Since the count of points is very large, you can't plot them directly by scatter(). I created some sample data by:
longs = (np.random.rand(60, 1) + np.linspace(-np.pi, np.pi, 80000)).reshape(-1)
lats = np.sin(longs) + np.random.rand(len(longs)) * 0.1
bad_index = (longs>0) & (longs<1)
bad_longs = longs[bad_index]
bad_lats = lats[bad_index]
(longs, lats) is points for ping<1000, (bad_longs, bad_lats) is points for ping>1000
You can use numpy.histogram2d() to count the points:
ranges = [[np.min(lats), np.max(lats)], [np.min(longs), np.max(longs)]]
h, lat_range, long_range = np.histogram2d(lats, longs, bins=(400,400), range=ranges)
bad_h, lat_range2, long_range2 = np.histogram2d(bad_lats, bad_longs, bins=(400,400), range=ranges)
h and bad_h are the points count in every little squere area.
Then you can choose many methods to visualize it. For example, you can plot it by scatter():
y, x = np.where(h)
count = h[y, x]
pl.scatter(long_range[x], lat_range[y], s=count/20, c=count, linewidths=0, cmap="Blues")
count = bad_h[y, x]
pl.scatter(long_range2[x], lat_range2[y], s=count/20, c=count, linewidths=0, cmap="Reds")
pl.show()
Here is the full code:
import numpy as np
import pylab as pl
longs = (np.random.rand(60, 1) + np.linspace(-np.pi, np.pi, 80000)).reshape(-1)
lats = np.sin(longs) + np.random.rand(len(longs)) * 0.1
bad_index = (longs>0) & (longs<1)
bad_longs = longs[bad_index]
bad_lats = lats[bad_index]
ranges = [[np.min(lats), np.max(lats)], [np.min(longs), np.max(longs)]]
h, lat_range, long_range = np.histogram2d(lats, longs, bins=(300,300), range=ranges)
bad_h, lat_range2, long_range2 = np.histogram2d(bad_lats, bad_longs, bins=(300,300), range=ranges)
y, x = np.where(h)
count = h[y, x]
pl.scatter(long_range[x], lat_range[y], s=count/20, c=count, linewidths=0, cmap="Blues")
count = bad_h[y, x]
pl.scatter(long_range2[x], lat_range2[y], s=count/20, c=count, linewidths=0, cmap="Reds")
pl.show()
The output figure is:
The GDAL libraries including the Python API and associated utilities, particularly gdal_grid should work for you. It includes a number of interpolation and averaging methods and options for generating gridded data from scattered points.
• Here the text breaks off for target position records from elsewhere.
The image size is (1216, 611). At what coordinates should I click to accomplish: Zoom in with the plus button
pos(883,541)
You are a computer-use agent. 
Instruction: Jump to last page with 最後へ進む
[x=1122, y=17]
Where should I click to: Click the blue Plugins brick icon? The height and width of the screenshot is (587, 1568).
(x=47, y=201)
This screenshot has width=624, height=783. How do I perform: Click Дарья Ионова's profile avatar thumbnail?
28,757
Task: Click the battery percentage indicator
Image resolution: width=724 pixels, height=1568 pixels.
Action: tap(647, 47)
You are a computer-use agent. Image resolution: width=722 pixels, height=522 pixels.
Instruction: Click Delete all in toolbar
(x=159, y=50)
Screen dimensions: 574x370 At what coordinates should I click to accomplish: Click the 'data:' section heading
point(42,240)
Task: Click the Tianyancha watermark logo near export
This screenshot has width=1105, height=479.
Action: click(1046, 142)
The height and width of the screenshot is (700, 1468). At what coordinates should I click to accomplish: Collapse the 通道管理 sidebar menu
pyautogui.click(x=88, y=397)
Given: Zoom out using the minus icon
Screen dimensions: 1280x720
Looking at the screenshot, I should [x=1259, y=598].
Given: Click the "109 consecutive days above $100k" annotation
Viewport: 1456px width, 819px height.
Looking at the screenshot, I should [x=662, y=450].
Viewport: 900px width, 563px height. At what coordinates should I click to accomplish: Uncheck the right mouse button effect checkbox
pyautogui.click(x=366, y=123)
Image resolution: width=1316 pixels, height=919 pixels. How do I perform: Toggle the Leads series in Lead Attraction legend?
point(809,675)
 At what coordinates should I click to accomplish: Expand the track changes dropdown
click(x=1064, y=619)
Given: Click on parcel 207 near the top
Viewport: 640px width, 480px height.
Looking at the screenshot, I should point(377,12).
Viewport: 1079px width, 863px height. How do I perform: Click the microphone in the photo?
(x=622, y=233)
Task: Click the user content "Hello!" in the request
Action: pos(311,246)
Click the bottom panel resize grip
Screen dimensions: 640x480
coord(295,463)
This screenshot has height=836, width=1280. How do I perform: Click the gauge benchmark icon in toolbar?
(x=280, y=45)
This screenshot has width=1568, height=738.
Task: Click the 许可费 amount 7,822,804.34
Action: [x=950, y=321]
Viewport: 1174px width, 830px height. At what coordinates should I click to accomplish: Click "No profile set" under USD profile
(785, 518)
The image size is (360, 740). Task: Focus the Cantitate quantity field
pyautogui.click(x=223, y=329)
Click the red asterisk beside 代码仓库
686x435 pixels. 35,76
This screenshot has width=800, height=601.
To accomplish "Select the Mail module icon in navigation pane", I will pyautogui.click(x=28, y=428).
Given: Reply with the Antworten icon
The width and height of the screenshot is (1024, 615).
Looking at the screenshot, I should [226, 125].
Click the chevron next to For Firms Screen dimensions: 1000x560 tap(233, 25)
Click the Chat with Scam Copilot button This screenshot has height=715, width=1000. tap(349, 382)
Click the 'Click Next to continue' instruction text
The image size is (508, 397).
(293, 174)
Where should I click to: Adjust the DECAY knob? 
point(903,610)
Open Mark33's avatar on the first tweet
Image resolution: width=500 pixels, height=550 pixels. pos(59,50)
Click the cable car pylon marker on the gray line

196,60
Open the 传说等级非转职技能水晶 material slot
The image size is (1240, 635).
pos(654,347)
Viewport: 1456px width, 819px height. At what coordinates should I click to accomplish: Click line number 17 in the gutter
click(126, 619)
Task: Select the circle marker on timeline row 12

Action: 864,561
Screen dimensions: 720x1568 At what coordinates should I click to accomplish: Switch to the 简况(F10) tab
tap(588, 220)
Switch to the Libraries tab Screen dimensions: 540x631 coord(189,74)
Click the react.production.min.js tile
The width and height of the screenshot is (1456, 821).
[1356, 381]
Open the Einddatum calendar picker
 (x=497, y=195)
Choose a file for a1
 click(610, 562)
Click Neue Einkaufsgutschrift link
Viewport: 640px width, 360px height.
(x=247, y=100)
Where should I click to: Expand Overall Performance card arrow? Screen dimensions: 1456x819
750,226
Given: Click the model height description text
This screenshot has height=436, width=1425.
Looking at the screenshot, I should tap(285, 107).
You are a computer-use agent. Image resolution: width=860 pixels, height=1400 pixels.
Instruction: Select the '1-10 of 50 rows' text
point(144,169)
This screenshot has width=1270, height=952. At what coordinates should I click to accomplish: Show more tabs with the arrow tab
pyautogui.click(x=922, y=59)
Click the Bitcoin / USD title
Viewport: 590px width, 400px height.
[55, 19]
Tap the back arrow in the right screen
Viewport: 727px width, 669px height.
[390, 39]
You should be able to manipulate the grid cell size to get a pleasing resolution.
GDAL handles a number of data formats, but you should be able to pass your coordinates and ping values as CSV and get back a PNG or JPEG without much trouble.
Keep in mind lat/lon data is not a planar coordinate system. If you intend to incorporate you results with other map data you'll have to figure out what map projection, units, etc. to use.